FIG. 2 is a cross-sectional view showing a state where a semiconductor wafer is attached to a work fixing sheet according to the embodiment.

FIG. 3 is a cross-sectional view showing a state where the semiconductor wafer is fixed to the magnetic fixing device by the work fixing sheet according to the embodiment.

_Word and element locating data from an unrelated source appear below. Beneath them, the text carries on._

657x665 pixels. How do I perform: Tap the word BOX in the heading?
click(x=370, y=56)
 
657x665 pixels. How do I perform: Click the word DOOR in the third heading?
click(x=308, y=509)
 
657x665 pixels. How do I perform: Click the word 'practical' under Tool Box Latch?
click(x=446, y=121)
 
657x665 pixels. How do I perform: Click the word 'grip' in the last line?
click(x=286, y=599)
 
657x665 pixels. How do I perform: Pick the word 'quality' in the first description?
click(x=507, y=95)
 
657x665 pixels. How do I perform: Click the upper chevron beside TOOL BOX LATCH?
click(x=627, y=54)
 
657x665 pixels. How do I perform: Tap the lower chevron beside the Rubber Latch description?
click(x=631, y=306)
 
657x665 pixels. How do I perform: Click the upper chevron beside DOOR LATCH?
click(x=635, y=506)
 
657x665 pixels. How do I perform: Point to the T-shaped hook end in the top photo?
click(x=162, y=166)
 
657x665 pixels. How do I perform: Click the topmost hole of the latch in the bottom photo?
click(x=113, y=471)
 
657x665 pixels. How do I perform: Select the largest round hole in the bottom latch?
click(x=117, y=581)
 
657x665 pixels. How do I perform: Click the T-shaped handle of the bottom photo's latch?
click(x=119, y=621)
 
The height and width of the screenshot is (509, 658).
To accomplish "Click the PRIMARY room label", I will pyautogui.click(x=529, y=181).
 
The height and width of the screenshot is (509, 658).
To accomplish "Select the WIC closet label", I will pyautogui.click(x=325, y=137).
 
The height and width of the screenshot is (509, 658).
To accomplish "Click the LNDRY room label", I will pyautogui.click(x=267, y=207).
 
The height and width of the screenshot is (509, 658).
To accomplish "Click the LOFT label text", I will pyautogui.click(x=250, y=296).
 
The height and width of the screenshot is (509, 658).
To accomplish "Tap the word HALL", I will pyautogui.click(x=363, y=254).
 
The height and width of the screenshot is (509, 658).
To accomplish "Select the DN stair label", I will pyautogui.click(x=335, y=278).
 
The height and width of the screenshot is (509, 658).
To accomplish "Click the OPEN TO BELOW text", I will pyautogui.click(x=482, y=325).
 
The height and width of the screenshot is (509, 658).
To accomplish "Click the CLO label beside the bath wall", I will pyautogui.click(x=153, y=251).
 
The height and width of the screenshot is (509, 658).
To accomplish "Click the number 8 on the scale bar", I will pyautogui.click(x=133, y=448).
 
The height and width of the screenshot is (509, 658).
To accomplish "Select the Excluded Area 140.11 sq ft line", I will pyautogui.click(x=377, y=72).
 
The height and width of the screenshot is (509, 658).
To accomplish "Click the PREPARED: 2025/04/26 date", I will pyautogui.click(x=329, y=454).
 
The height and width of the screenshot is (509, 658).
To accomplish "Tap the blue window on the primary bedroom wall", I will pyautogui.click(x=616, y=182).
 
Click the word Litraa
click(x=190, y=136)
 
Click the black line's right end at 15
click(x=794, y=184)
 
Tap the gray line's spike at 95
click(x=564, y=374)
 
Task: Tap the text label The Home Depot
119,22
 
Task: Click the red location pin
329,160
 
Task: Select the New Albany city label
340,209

FIG. 4 is a cross-sectional view showing a state where the work fixing sheet according to the embodiment is released from the magnetic fixing device.

[Explanation of symbols]

 DESCRIPTION OF SYMBOLS 1 ... Work fixing sheet 11 ... Magnetic material sheet 12 ... Adhesive layer 2 ... Semiconductor wafer 3 ... Magnetic fixing device 31 ... Magnetic work surface

 ────────────────────────────────────────────────── ─── Continuing on the front page (72) Inventor Kazuyoshi Ebe 1375-19 Shimoda, Shiraoka-cho, Minami-Saitama-gun, Saitama F-term (reference) 4J004 AA05 AA08 AA10 AA11 AA14 AB01 AB07 AC03 CA04 CA05 CA06 CC02 FA08 4J040 JA09 JB08 JB09 LA09 NA20 PA20 PA23 PA42

Claims (5)

[Claims] 1. A work fixing sheet comprising: a magnetic material sheet; and an adhesive layer formed on one surface of the magnetic material sheet. 2. The magnetic sheet according to claim 1, wherein the magnetic sheet is a porous sheet having a large number of through holes, and the adhesive constituting the adhesive layer is an ultraviolet-curable adhesive.
Work fixing sheet according to 1. 3. The work fixing sheet according to claim 1, wherein the work is a semiconductor wafer. 4. A work is affixed to the pressure-sensitive adhesive layer of the work fixing sheet according to claim 1 or 2, and the magnetic sheet of the work fixing sheet is magnetically attached to a magnetic work surface in an excited state. Then, after fixing the work to the magnetic work surface and processing the work, the magnetic work surface is de-energized to release the work fixing sheet from the magnetic work surface. A work processing method comprising separating a work fixing sheet from a work fixing sheet. 5. A work is attached to the pressure-sensitive adhesive layer of the work fixing sheet according to claim 2, and the magnetic sheet of the work fixing sheet is magnetically attached to a magnetic work surface in an excited state. After fixing the work to the magnetic work surface and processing the work, the magnetic work surface is de-energized to release the work fixing sheet from the magnetic work surface, and the work fixing sheet A work processing method, wherein the work and the work fixing sheet are separated by irradiating the pressure-sensitive adhesive layer with ultraviolet light from the magnetic material sheet side.